I'm coming to a crossroads in my understanding of this comedy business. It's almost as though I know all the things I should be doing to move up the ladder, and I'm consciously choosing not to do them. At the beginning of the year, I promised myself that I would take a notebook around with me club to club, and ask club managers to write testimonials for me about how valued my act and I were to their club. Managers who were willing to move me up to closer could express that, and managers who did not feel so strongly could indicate so or beg off. I missed the first week, and before I knew it, it was the end of February and I decided not to do it. What's to stop me from doing this in March? Or starting in April? Theoretically, I can start anytime I want, right? Yet somehow, I've decided not to begin this process. Why? Am I afraid of success? Am I worried about what club managers might write, or feelings they might express? I'm constantly asked back to these clubs, and I have most of my year already booked, so somebody must think I'm OK at this comedy business. What do I fear?

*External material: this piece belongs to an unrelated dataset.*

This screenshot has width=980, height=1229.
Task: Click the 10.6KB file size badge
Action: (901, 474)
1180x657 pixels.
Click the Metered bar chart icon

I promised myself that I would have a website this year. I have a journal page (you're reading it) and an AOL homepage which is a handy little thing that allows me to update my schedule, but a living, breathing website would be so much better...and I'm dragging my feet. In my defense, there's a cost issue involved, but it's not insurmountable. If I had to, I could find the money. What's slowing me down?

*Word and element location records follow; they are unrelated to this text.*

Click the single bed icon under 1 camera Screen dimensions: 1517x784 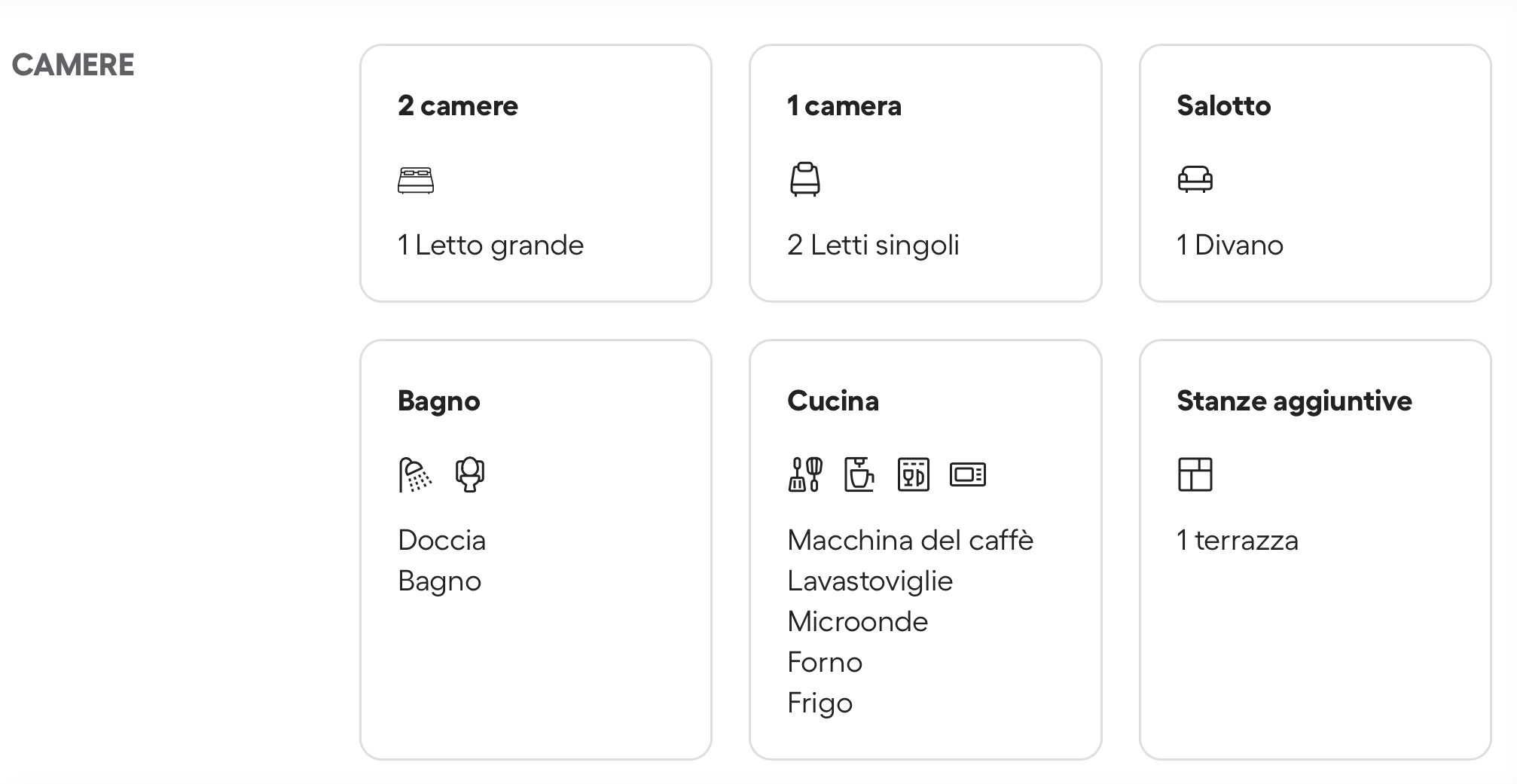pos(805,179)
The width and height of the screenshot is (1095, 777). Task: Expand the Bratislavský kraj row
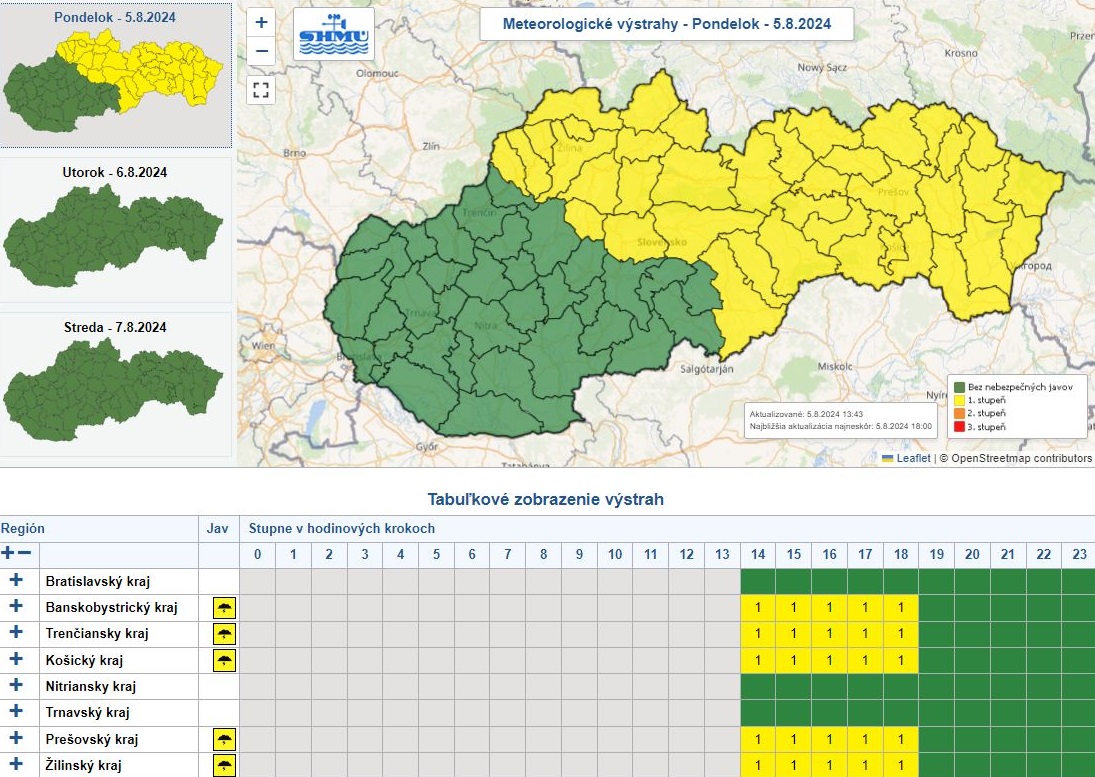[x=16, y=580]
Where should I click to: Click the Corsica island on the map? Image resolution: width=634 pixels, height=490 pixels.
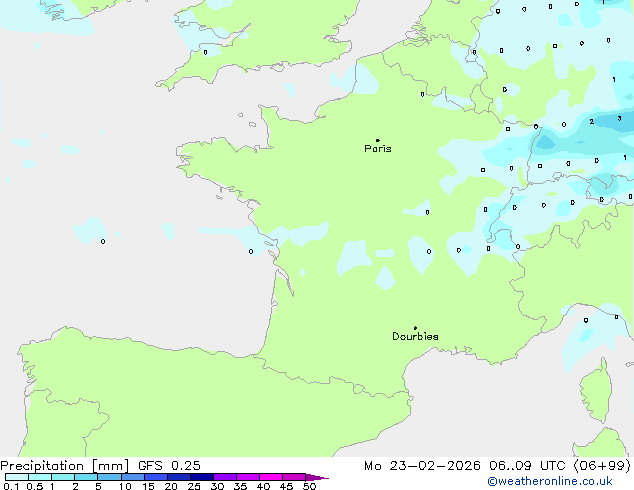click(600, 382)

I don't know what I want out of this business. I do know that I enjoy the travel aspect of the job, getting up on stage and really letting my stuff rip, but I also know that it's a treadmill to nowhere, and I'll burn out sooner or later. There must be something more, and I really don't know what it is. Most comics long for their own sitcom, but I don't know...even the best of the best only last ten years or so....is that what I want? Lately, I've been listening to Al Franken on Air America Radio and The Daily Show with Jon Stewart ...I really like what they do, championing the left, but do I want to pursue political comedy? I used to do it, years ago, and was somewhat successful with it, but there's also a certain amount of legwork necessary to keep up with the players if you're going to do political commentary, and that sounds like too much of a job to me...I got into standup comedy because it was fun...politics would strip all the fun out of it.

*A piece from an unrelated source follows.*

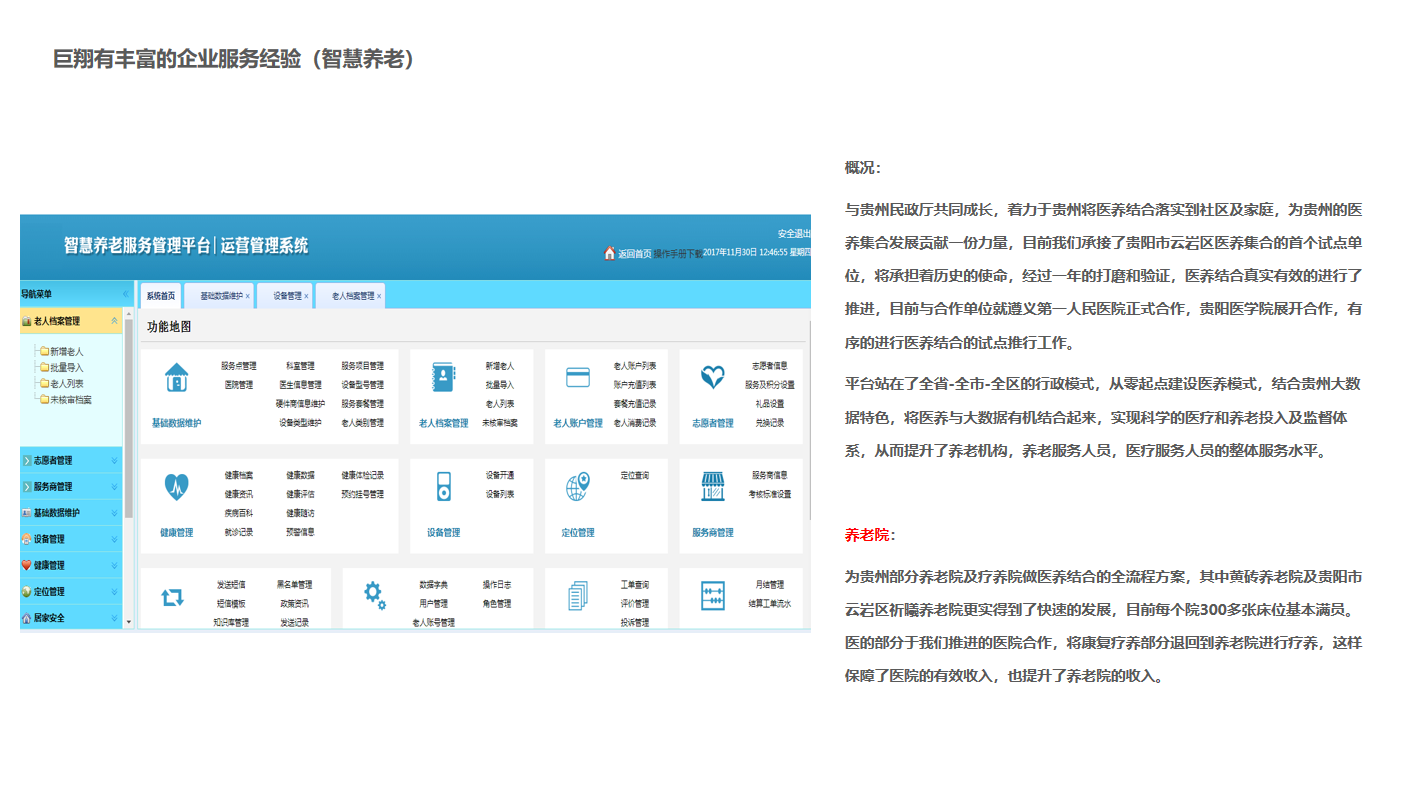Screen dimensions: 1415x792
Task: Click the 设备管理 device icon
Action: 443,488
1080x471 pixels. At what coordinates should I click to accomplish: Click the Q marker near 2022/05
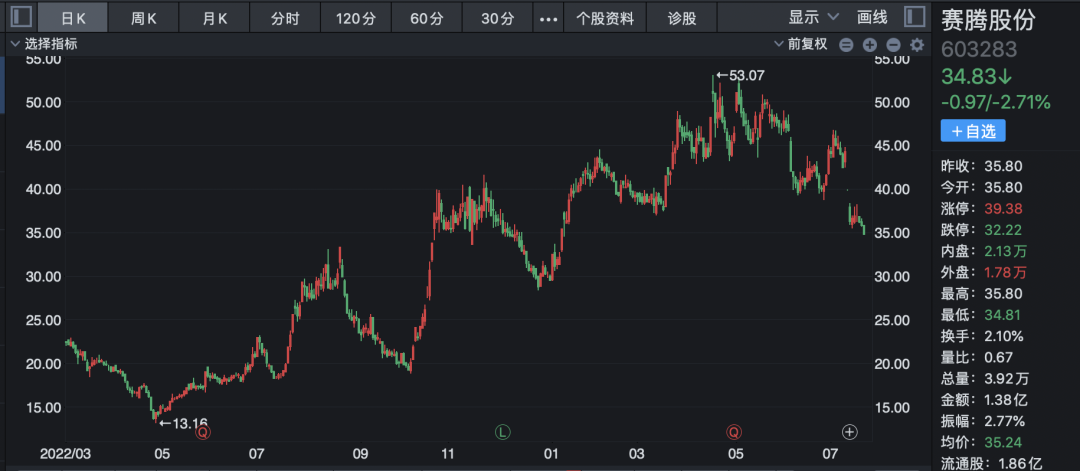(203, 432)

And then there's acting and commercials. They can be lucrative, but again, you're committed to memorizing scripts, shooting schedules that last hours (the Sprint Long Distance commercial took all day to shoot-10 hours) and that's just too much work for me. I'm not lazy...when I'm doing something I like, I can stay at it for hours But in order for me to buy into it, it has to be of my creation...my improv show, for example. When I'm working out with the Inner Loop Improv Troupe, I can run a four-hour practice and not even notice the time.
Ultimately, I'm a writer....I did that before I ever did standup. At some point, I thought I might try my hand at writing screenplays, but even though I have a premise that I feel is workable, I'm finding the task to be daunting andodious. Perhaps I have risen to my level of comfort in this business, just a rat on a wheel, chugging along in pursuit of the cheese. I hope there's more than this, but I have to answer the question "What do I want?" I wanted to be on Last Comic Standing, because I thought I would have excelled at the tasks that the comics had to complete, and I thought I would have been great on the package tours that the comics from the show got to do when the show was over, working the auditoriums across the country. But alas, the show is cancelled and the opportunity has passed.
I will continue to explore this issue. It is quite a puzzlement.